State layout (`.sf/`)

.sf/ can be a symlink (external state, ~/.sf/projects/<hash>/) or a local directory (tracking-enabled per ADR-001).

Tracked in git (travel with the branch, per ADR-001):

.sf/milestones/     — roadmaps, plans, summaries, task plans (rendered projections from DB)
.sf/PROJECT.md      — project overview

Gitignored (runtime/ephemeral — managed by ensureGitInfoExclude() in .git/info/exclude):

.sf/activity/       — JSONL session dumps
.sf/audit/          — audit trail entries (primary: events.jsonl)
.sf/exec/           — in-flight execution state
.sf/forensics/      — crash forensics
.sf/journal/        — SF journal entries
.sf/model-benchmarks/ — model benchmark results
.sf/parallel/       — parallel dispatch coordination
.sf/reports/        — generated reports
.sf/runtime/        — dispatch records, timeout tracking, error spill files
.sf/traces/         — per-session trace JSONL (gate runs, git ops); latest symlink
.sf/worktrees/      — git worktree working directories
.sf/auto.lock       — crash detection sentinel
.sf/metrics.db      — token/cost metrics (dedicated DB, separate from sf.db)
.sf/sf.db*          — SQLite canonical structured state, priority order, validation/gate state, and UOK ledgers

The symlink case uses a blanket .sf gitignore pattern (git cannot traverse symlinks). The directory case uses granular patterns so planning artifacts remain trackable.

DB-first invariant: sf.db is the single source of truth for all structured state (milestones, slices, tasks, decisions, requirements, memories, self-feedback). Markdown files under .sf/ are rendered projections or human-editable inputs — they are never the authoritative source when the DB is open. Agents write to DB via tool calls (save_decision, save_knowledge, save_requirement, update_requirement), not by appending to .md files.

Key flows

Autonomous dispatch loop (src/resources/extensions/sf/auto/):

UOK reconciles the DB-backed ledger and runtime diagnostics into a typed state snapshot
Controller selects the next dispatch unit (research, plan, implement, verify, etc.) from canonical DB state
A fresh agent context is started with the task plan injected via system-context.js
Agent writes artifacts to disk, commits, exits
UOK records completion/recovery, updates projections, and repeats until milestone completes or a gate fails

System context assembly (bootstrap/system-context.js): PREFERENCES.md → project knowledge (DB memories table) → ARCHITECTURE.md → CODEBASE.md → code intelligence → active decisions (DB) → active requirements (DB) → self-feedback (DB) → worktree/VCS blocks

Write gate (bootstrap/write-gate.ts): All file writes in autonomous mode pass through a gate. Protected files (CLAUDE.md, CODEBASE.md, certain spec files) require explicit override.

UOK Dispatch State Machine (Five-Phase Loop)

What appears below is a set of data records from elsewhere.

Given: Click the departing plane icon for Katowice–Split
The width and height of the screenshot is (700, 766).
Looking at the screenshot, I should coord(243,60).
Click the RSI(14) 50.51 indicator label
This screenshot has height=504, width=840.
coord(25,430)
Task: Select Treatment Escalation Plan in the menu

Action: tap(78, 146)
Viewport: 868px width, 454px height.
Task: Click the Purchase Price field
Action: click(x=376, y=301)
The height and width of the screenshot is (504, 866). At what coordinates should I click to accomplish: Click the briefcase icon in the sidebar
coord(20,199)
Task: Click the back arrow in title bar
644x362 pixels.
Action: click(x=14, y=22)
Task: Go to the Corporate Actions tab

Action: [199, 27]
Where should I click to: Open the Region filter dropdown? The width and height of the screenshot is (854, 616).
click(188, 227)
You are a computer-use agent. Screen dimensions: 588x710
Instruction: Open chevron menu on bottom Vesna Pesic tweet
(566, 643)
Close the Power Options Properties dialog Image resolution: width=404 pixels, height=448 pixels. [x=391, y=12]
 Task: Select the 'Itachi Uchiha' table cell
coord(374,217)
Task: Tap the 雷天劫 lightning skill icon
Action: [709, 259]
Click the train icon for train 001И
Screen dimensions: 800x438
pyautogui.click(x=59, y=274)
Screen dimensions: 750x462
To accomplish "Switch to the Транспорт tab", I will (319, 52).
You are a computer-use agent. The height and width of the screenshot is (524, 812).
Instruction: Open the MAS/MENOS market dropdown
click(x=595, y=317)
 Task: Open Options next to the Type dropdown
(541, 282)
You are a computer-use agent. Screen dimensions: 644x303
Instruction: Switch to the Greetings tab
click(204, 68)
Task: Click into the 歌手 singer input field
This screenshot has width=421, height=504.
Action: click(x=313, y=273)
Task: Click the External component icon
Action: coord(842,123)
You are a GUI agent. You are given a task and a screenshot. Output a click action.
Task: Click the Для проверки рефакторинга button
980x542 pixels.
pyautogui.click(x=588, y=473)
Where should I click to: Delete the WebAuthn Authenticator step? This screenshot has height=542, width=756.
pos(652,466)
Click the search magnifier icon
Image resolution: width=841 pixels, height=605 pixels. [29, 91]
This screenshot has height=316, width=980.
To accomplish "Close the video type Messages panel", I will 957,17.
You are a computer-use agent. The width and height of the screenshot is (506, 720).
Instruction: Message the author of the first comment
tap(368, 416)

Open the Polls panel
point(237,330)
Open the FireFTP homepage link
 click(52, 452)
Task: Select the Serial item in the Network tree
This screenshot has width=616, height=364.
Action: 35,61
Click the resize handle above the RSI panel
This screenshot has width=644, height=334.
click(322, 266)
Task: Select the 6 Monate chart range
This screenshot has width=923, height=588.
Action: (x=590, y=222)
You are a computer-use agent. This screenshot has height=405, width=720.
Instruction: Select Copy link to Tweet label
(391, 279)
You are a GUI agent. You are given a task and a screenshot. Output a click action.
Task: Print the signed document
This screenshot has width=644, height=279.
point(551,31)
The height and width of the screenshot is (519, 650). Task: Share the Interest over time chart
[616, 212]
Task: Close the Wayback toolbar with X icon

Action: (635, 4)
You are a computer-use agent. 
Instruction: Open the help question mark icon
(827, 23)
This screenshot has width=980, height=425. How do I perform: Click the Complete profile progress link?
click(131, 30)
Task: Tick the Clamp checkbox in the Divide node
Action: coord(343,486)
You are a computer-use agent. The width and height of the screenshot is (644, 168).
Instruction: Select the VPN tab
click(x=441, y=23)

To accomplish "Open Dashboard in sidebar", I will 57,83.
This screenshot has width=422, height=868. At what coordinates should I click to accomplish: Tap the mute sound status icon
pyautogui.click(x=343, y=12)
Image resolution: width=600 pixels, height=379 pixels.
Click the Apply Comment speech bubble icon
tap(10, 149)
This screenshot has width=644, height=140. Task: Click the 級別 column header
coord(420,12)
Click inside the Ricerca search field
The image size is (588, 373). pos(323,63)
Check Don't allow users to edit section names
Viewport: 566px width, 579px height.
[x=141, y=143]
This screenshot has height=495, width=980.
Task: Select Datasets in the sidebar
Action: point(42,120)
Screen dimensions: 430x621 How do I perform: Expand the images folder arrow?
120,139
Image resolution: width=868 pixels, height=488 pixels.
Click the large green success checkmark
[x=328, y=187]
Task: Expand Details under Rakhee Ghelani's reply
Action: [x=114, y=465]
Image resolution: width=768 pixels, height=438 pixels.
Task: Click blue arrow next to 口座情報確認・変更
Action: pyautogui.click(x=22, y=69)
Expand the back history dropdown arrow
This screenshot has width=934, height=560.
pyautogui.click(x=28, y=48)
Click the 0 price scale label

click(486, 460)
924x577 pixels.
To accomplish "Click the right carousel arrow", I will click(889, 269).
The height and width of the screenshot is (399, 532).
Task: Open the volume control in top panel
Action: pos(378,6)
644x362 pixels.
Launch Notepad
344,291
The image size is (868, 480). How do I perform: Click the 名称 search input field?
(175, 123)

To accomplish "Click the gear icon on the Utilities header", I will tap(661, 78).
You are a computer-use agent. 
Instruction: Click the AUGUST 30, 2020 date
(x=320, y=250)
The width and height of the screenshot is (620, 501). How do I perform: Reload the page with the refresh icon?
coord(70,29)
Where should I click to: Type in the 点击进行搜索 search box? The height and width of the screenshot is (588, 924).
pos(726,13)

UOK orchestrates work through a deterministic five-phase state machine:

PhaseDiscuss → PhasePlan → PhaseExecute → PhaseMerge → PhaseComplete
     ↓            ↓            ↓            ↓            ↓
  (discuss)    (plan)      (execute)    (merge)     (finalize)
     ↓            ↓            ↓            ↓            ↓
  gates       gates        gates       gates      validation
     ↓            ↓            ↓            ↓            ↓
  (continue or remediate)

Phase details:

Phase	Purpose	Exit Conditions	Failure Path
PhaseDiscuss	Gather project context, requirements, scope	Gates pass (discussion-close gate)	Loop back for more context or escalate
PhasePlan	Create milestone/slice plans with success criteria	Gates pass (planning-approval gate)	Add remediation slices or replan
PhaseExecute	Implement tasks through the dispatch sequence	Gates pass (code-quality, test gates)	Isolate failed task, add recovery slices
PhaseMerge	Integrate slices, run end-to-end tests, merge branches	Gates pass (integration gate)	Add integration-fix slices, retry
PhaseComplete	Final validation, audit trail, summary, gate completion	Validation passes (acceptance gate)	Add remediation milestone or escalate

Error recovery:

If a gate fails, UOK records the verdict and routes through phase-specific handlers
Failed gates can trigger automatic remediation slices (new plan → execute loop)
Stuck-loop detection: if the same unit repeats without progress after N attempts, invoke recovery protocol (timeout, manual review, or skip)
Crash recovery: .sf/auto.lock sentinel + sf.db WAL enables recovery from agent crash mid-phase
Run errors are capped at 4 KB in uok_runs.error; payloads exceeding that spill to .sf/runtime/errors/<runId>.txt

Gate Verdict Semantics

Every gate runs in parallel and returns one of three verdicts:

Verdict	Meaning	Next Action
passed	Gate question answerable; no concern blocking this phase	Proceed to next phase
failed	Gate question answerable; concern blocks phase progression	Record failure, optionally add remediation slice(s)
omitted	Gate question not applicable to this unit (e.g., no auth work → auth gate omitted)	Proceed (gate doesn't apply)

Critical rule: omitted must have a one-line reason (e.g., "no auth surface"). Unexplained omitted verdicts are treated as failures and re-dispatched with explicit instruction to pick passed or failed.

Gate run history is written to .sf/traces/<traceId>.jsonl (append-only JSONL, not DB). Gate circuit-breaker state lives in the gate_circuit_breakers table in sf.db.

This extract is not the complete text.